Donc clairement – mais Lecornu ne le dira jamais dans ces termes – il n'est pas question que la France se lance seule dans une croisade pour affronter une menace – la Russie – qui a enflé depuis le 24 février 2022, date à laquelle Poutine a installé ses chars chez le voisin, l'Ukraine. "Plein de propositions ont fait consensus", a dit le ministre français de la Défense ; il en a cité 8 dont des actions dans le "civil", "davantage militaire" – entendez "produire sur le sol ukrainien" des munitions et des armes, mais quand et comment ?? -, "la cyberdéfense"… Ce sera tout.

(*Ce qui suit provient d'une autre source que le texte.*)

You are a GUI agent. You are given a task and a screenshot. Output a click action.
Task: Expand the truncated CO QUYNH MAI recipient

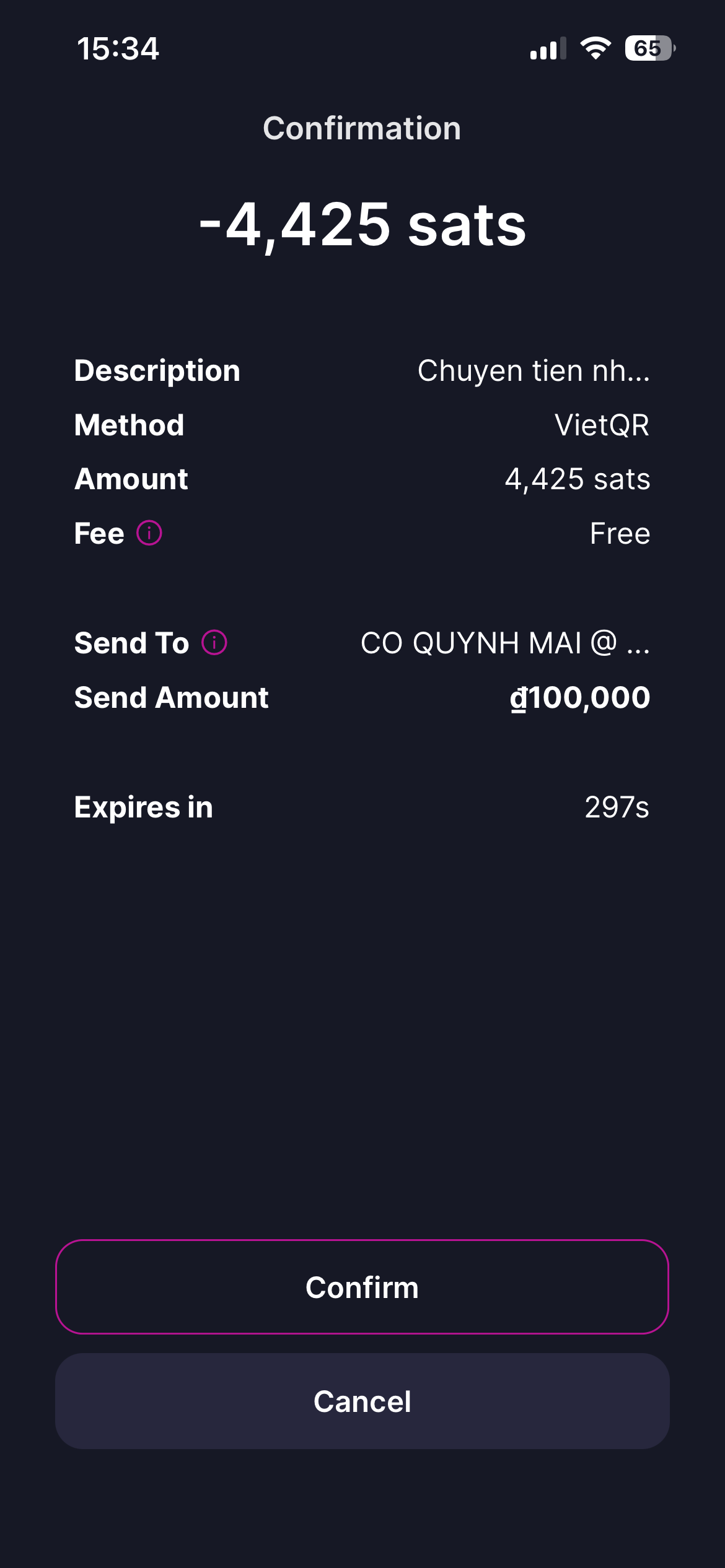coord(505,643)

Hollande va encore s'étouffer, Macron a encore dopé la Russie
Dans un sens on n'est pas surpris, c'est plutôt le Macron aux accents guerriers qui nous avait surpris. Alors qu'on sait que jusqu'en 2020 il a vendu des armes à son "ami" Poutine, mais il n'est pas le seul, 9 autres pays européens aussi. C'est le même Macron qui entretenait d'excellentes relations avec le président russe, l'appelait régulièrement, des appels qui ont cessé en juin 2022 parce que Moscou ne prenait plus Paris au téléphone. C'est le même qui est allé voir Poutine quelques jours avant le déclenchement de la guerre en pensant naïvement qu'il avait de l'influence sur lui.
Tout ça pour dire que le discours guerrier du 26 février n'aura été qu'un feu de paille pour faire sensation devant la dite Communauté internationale et au passage se donner une dorure gaullienne qui fait toujours son effet en France mais que Macron n'aura jamais. Cette insoutenable légèreté du chef de l'Etat français, sur des sujets très graves, c'est ce que lui reproche régulièrement son prédécesseur François Hollande…
Il reproche à l'actuel président de trop en dire à Poutine sur ce que la France fera ou ne fera pas. Ce fut le cas quand Macron a asséné publiquement qu'elle n'utilisera jamais l'arme nucléaire contre la Russie, ce qui dans la tête du maître du Kremlin a fonctionné comme un blanc-seing. On a vu ce qu'il en a fait en grignotant chaque jour un peu plus de mètres carrés ukrainiens.
Quand Macron a dégainé qu'il n'excluait pas d'envoyer des troupes sur le sol ukrainien Hollande lui a fait la leçon en lui disant qu'il ne faut pas dévoiler toute sa stratégie devant Poutine. L'exécutif vient de faire pire en annonçant qu'il n'était pas question de croiser le fer avec l'armée russe. J'en connais un qui exulte en ce moment même : Poutine. Et quand il est content c'est un très mauvais signe pour les malheureux Ukrainiens…
Ne rien dire était bien mieux pour le moral des Ukrainiens et pour la guerre psychologique contre Moscou que cette reculade, cette débandade. Cette fois ce n'est pas Macron qui l'assume, c'est son ministre de la Défense mais les dégâts sont les mêmes. Le président français a encore raté une occasion de se taire. Hollande va encore s'étouffer.